**WHAT IS EXPECTED**
Extend the forum exchange below about recursive constexpr functions in C++0x, picking up after its last line.

**TEXT PROVIDED**
Preventing constexpr functions from being recursive will not prevent
compile time recursion -- people will continue to use template trickeries.

| IMHO its potential to be misused is big (as defined in current C++0x).

Almost any useful language feature has a big potential misuse.

| As far as I know, we can't detect at compile-time if a function is
| being called using its constexpr mode or not.

That is not exactly true.


| This means that coding something like
|
| constexpr int fibonacci(int n)
| {
|    return ((n < 2)? n : fibonacci(n - 1) + fibonacci(n - 2));
| }
|
| is a bad idea since, if evaluated at runtime, will take so much time
| (constexpr-triggering-failure includes, among calling the function
| with non-constant parameters, calling it from a different translation
| unit even if we call it with constant parameters).

Then, don't do it.

[...]

| but now we need to code every constexpr function in its iterative
| equivalent with recursion to prevent this kind of problem. Tail
| recursion is easy to treat and easily optimized when compiling the
| runtime version of the function, but most other forms of recursion
| aren't.

Not every function should be coded as constexpr, just because it can be.

**DATA SECTION**
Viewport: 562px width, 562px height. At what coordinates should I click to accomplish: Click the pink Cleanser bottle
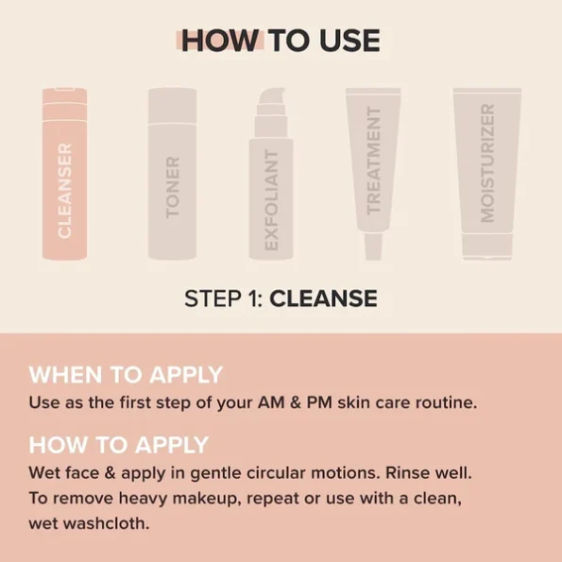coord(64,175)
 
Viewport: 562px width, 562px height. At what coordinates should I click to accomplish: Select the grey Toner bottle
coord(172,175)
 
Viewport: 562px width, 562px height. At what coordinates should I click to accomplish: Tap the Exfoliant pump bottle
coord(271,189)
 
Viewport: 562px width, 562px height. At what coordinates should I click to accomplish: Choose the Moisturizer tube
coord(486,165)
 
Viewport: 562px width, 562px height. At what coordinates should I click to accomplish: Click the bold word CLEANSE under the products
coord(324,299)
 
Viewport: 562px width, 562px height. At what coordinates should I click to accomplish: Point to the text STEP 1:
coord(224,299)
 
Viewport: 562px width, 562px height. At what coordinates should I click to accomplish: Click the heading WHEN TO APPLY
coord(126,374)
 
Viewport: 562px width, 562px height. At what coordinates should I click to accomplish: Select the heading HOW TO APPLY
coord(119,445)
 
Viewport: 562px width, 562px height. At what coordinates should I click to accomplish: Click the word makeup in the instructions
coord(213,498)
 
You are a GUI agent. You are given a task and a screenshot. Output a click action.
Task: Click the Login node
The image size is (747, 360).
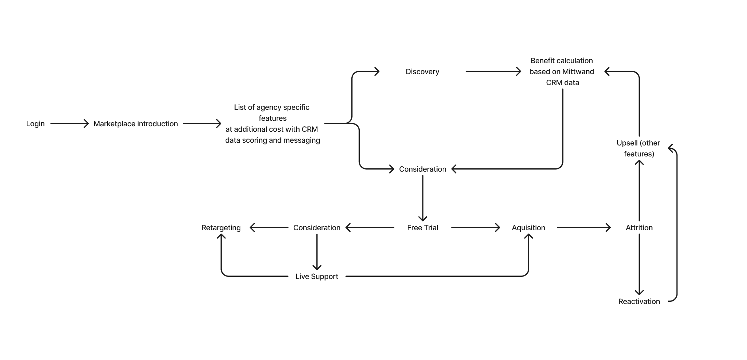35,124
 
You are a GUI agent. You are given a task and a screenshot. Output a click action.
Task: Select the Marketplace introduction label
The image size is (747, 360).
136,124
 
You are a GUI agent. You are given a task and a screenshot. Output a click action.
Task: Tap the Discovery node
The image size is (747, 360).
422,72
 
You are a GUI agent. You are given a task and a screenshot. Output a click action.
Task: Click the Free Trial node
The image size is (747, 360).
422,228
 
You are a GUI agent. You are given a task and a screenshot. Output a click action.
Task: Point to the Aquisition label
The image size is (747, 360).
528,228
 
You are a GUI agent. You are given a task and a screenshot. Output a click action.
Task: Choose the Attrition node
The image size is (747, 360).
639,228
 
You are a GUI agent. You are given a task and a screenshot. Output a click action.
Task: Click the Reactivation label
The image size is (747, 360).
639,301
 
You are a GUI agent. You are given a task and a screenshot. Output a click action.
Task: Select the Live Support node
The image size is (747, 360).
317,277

--

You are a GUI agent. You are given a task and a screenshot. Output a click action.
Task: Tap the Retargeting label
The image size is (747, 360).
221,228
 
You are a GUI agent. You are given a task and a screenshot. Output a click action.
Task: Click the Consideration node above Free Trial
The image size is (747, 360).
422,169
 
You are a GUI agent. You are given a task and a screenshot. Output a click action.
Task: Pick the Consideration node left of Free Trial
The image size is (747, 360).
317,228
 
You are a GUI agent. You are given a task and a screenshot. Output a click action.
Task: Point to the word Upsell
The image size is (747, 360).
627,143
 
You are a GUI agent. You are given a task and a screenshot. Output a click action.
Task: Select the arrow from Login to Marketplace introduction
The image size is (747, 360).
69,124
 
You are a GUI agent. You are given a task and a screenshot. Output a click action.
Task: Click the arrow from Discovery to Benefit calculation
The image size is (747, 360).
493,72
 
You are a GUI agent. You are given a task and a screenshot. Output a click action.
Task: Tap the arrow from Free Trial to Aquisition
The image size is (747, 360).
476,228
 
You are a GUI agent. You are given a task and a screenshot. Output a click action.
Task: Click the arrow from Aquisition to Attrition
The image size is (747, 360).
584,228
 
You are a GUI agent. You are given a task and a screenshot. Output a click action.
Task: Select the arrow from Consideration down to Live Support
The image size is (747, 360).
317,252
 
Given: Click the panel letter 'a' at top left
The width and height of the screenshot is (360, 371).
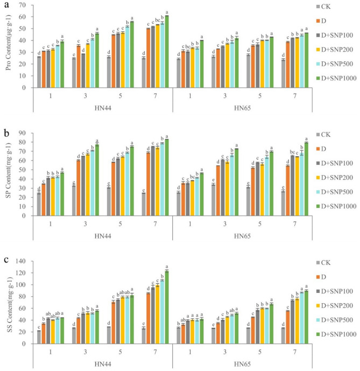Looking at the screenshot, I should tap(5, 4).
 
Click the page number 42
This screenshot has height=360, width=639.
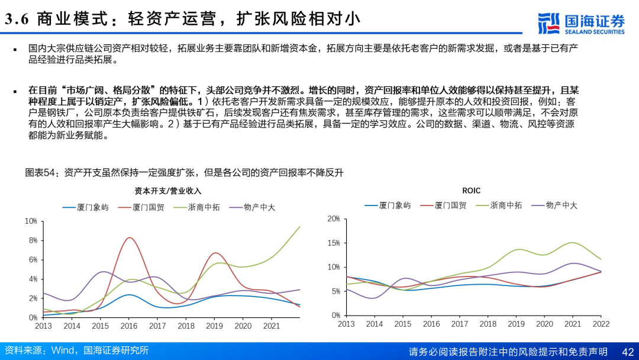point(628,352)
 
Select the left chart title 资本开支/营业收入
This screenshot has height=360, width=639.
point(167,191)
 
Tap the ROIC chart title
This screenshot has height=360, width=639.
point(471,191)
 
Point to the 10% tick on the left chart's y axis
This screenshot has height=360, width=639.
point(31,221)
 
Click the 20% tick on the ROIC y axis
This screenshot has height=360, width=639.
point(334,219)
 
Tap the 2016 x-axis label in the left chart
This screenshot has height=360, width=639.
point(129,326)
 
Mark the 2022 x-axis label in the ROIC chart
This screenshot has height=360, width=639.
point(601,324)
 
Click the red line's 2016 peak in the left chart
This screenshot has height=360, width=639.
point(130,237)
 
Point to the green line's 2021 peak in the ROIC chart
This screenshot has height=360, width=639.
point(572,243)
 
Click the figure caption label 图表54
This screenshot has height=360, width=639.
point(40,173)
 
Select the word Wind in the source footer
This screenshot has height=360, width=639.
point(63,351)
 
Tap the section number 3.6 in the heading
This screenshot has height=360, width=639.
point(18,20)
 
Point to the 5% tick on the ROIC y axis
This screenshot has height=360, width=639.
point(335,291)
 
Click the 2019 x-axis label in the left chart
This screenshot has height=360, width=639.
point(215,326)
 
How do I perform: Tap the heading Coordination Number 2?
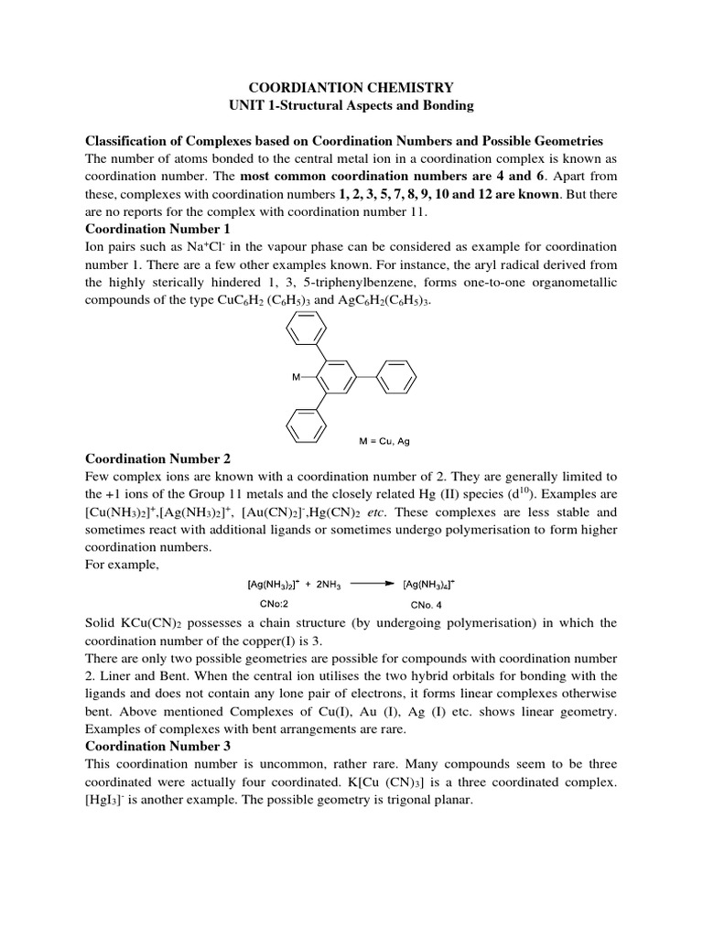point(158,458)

**WRITTEN REPLY**
--
[ comp.std.c++ is moderated.  To submit articles, try just posting with ]
[ your news-reader.  If that fails, use mailto:std-c++@netlab.cs.rpi.edu]
[              --- Please see the FAQ before posting. ---               ]
[ FAQ: http://www.comeaucomputing.com/csc/faq.html                      ]

A warm thanks to all who responded to my earlier post about attempting
to use the parameters of a constexpr function in the context of an
integral context expression (ICE).  I sensed it would be ill-formed,
but wasn't sure why.  It is clearer to me now - (i.e calling a
constexpr function with an integer literal results in an ICE , but
when parsing/compiling a constexpr function, the parameters themselves
are not ICE's)

So the following is well-formed:
constexpr int foo(const int N) { return N + 1; }
template<int N = foo(5)> struct T { };

But the following is ill-formed: constexpr int foo(const int N)
{ return T<N>(), 0; }

Right?

Also, based on my reading of the constexpr sections of the draft, the
following should be legal.  I wonder if I am mistaken here?

template<int LENGTH>
struct carray
{
 char data[LENGTH];
 constexpr carray(const char* data) : data{data} { }
 template<int N>
 constexpr carray<N> tail(const int Beg)
 { return carray<N>(data + Beg);   }

  constexpr int length()
  {
    return rlength(data);
  }
  private:
  constexpr int rlength(const char* d)
  {
     return *d ? rlength(d + 1) + 1 : 0;
  }
};

int main()
{
 carray<100> str1{"hello,world"};  // compile-time
 carray<30> str2 = str1.tail<30>(6); // compile-time
 std::cout << str2.data; // print "world" runtime
}

thanks for your help,
Faisal Vali
Radiation Oncology
Loyola

--
[ comp.std.c++ is moderated.  To submit articles, try just posting with ]
[ your news-reader.  If that fails, use mailto:std-c++@netlab.cs.rpi.edu]
[              --- Please see the FAQ before posting. ---               ]
[ FAQ: http://www.comeaucomputing.com/csc/faq.html                      ]

On 21 Mai, 20:13, Faisal Vali <fais...@gmail.com> wrote:
> But the following is ill-formed:
>   constexpr int foo(const int N)
>   { return T<N>(), 0; }
> Right?

Yes, it's ill-formed.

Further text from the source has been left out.